**AIM OF THE EXERCISE**
Please rewrite the lines of the material from the line with "Where should I" through the end of the material, swapping "checkbox" for "toggle" and keeping everything else the same. Omit the pictures from your answer.

Dataset excerpt:
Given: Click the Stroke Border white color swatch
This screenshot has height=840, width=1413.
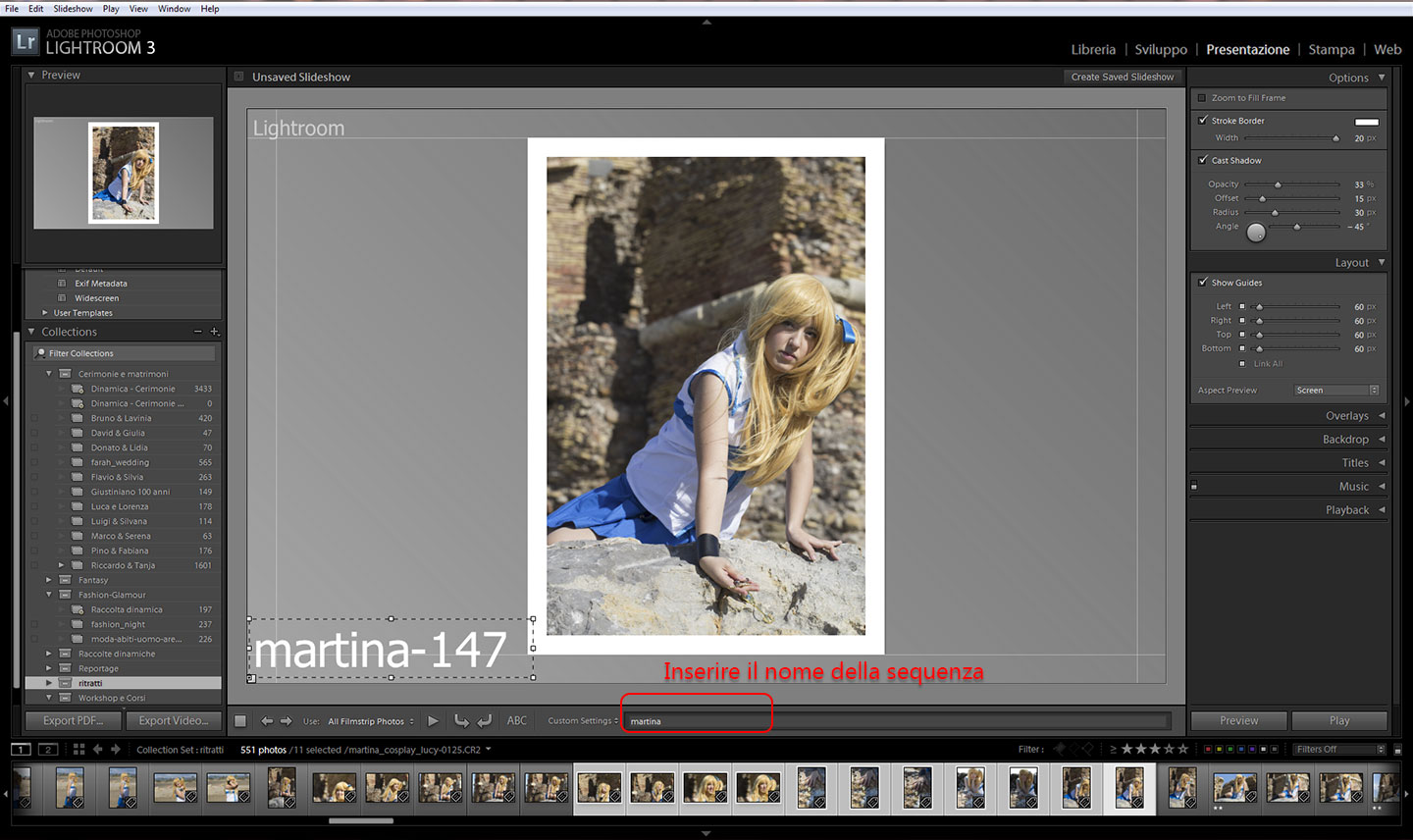Looking at the screenshot, I should (x=1366, y=122).
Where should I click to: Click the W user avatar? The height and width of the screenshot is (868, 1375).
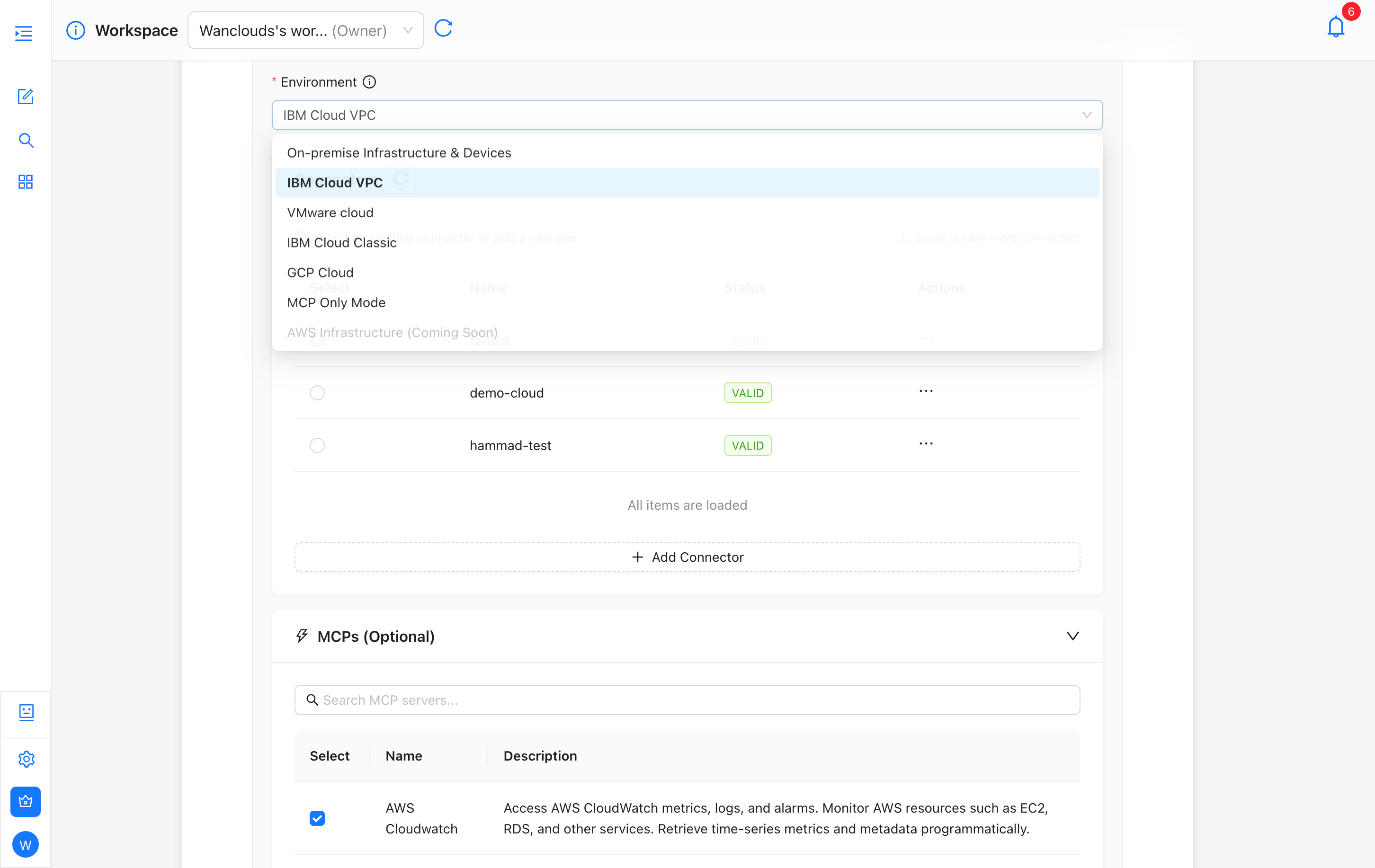[x=26, y=844]
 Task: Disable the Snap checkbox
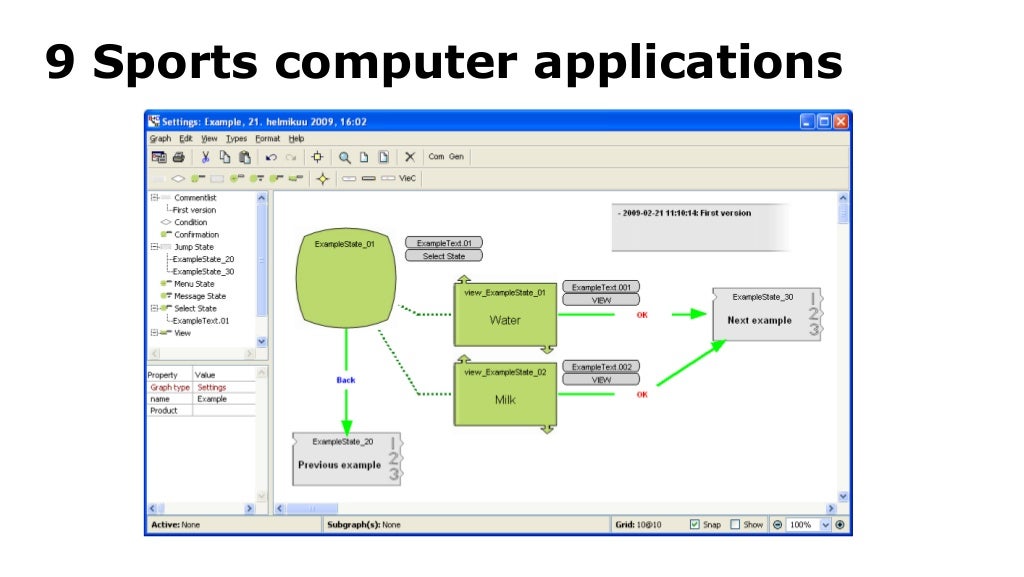tap(695, 524)
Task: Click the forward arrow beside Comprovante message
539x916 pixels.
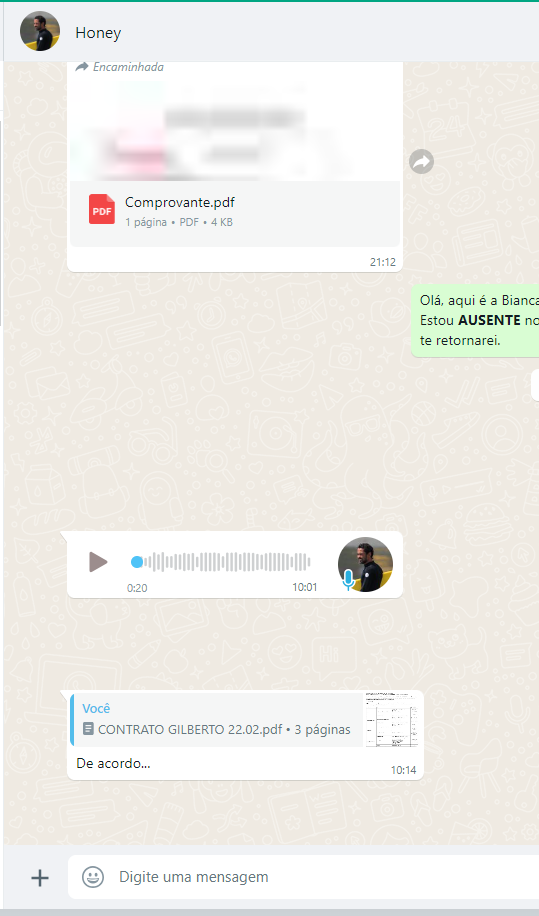Action: [421, 162]
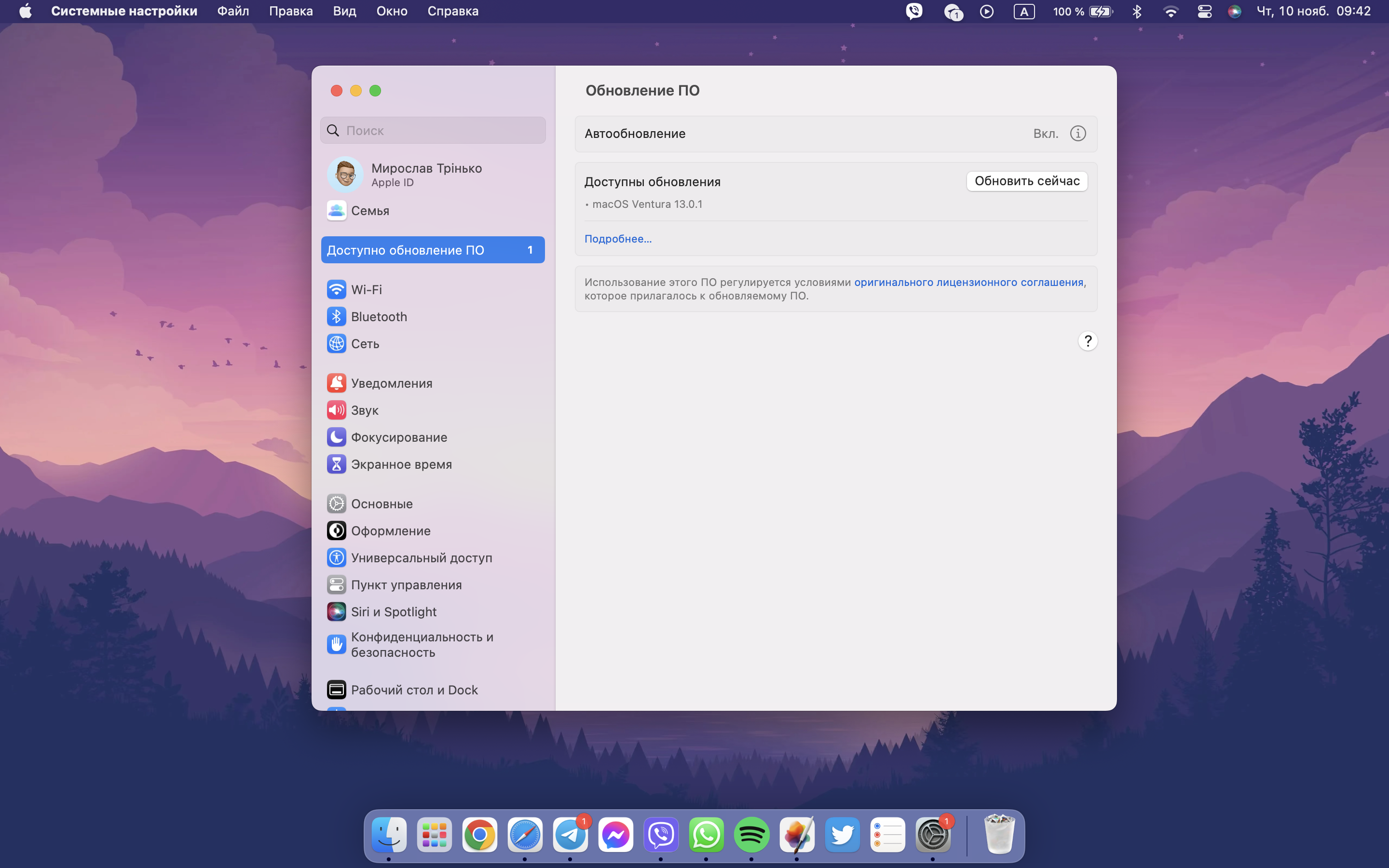
Task: Open Звук sound settings
Action: 365,410
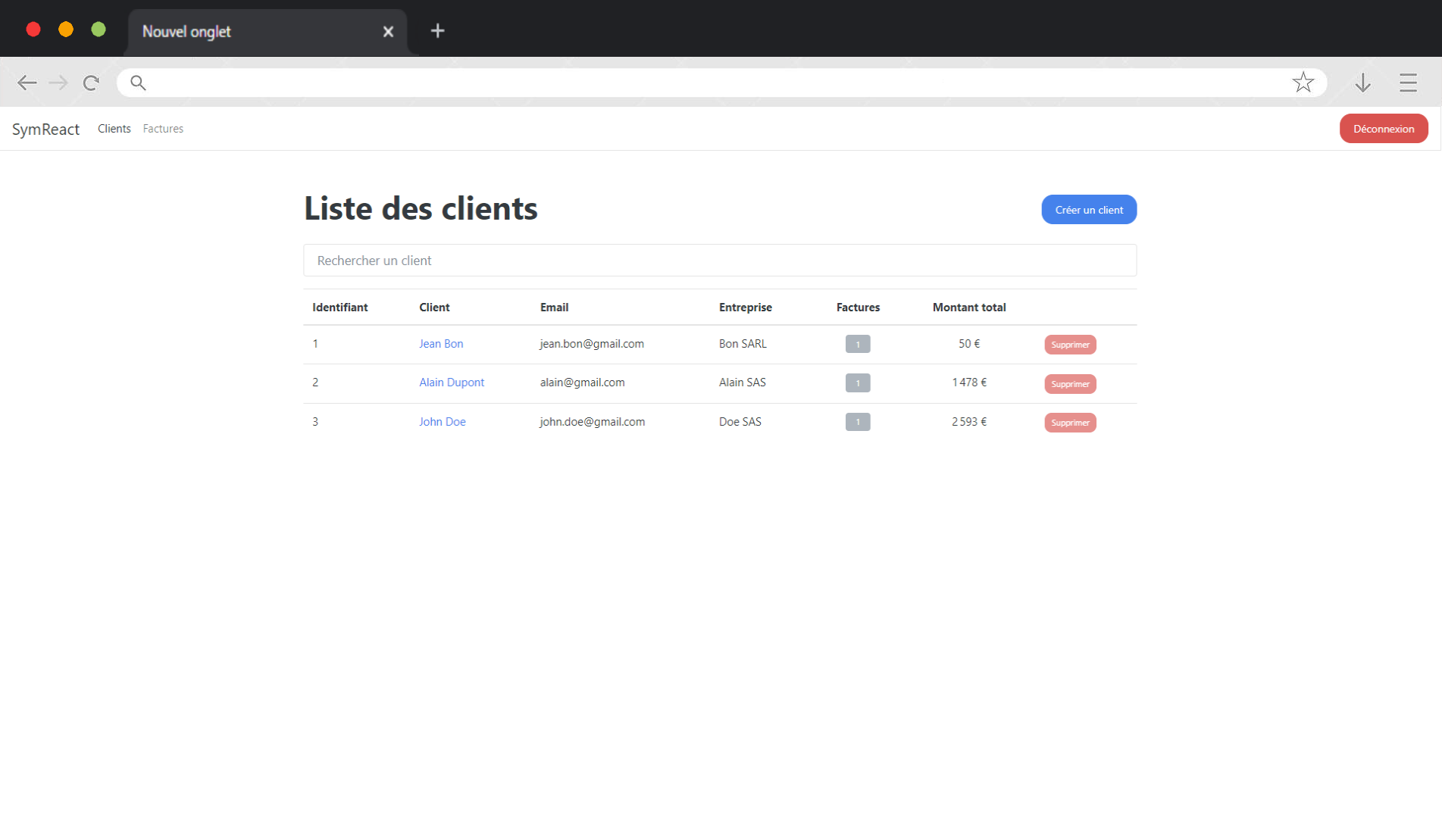Click the browser back arrow

pyautogui.click(x=27, y=83)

**EXPECTED OUTPUT**
Where should I click to: Click the W user avatar? The height and width of the screenshot is (868, 1375).
[x=26, y=844]
 Task: Disable the Snap toggle
tap(695, 524)
Task: Click the forward arrow beside Comprovante message
539x916 pixels.
Action: [421, 162]
Task: Open Звук sound settings
Action: 365,410
Click the browser back arrow

pyautogui.click(x=27, y=83)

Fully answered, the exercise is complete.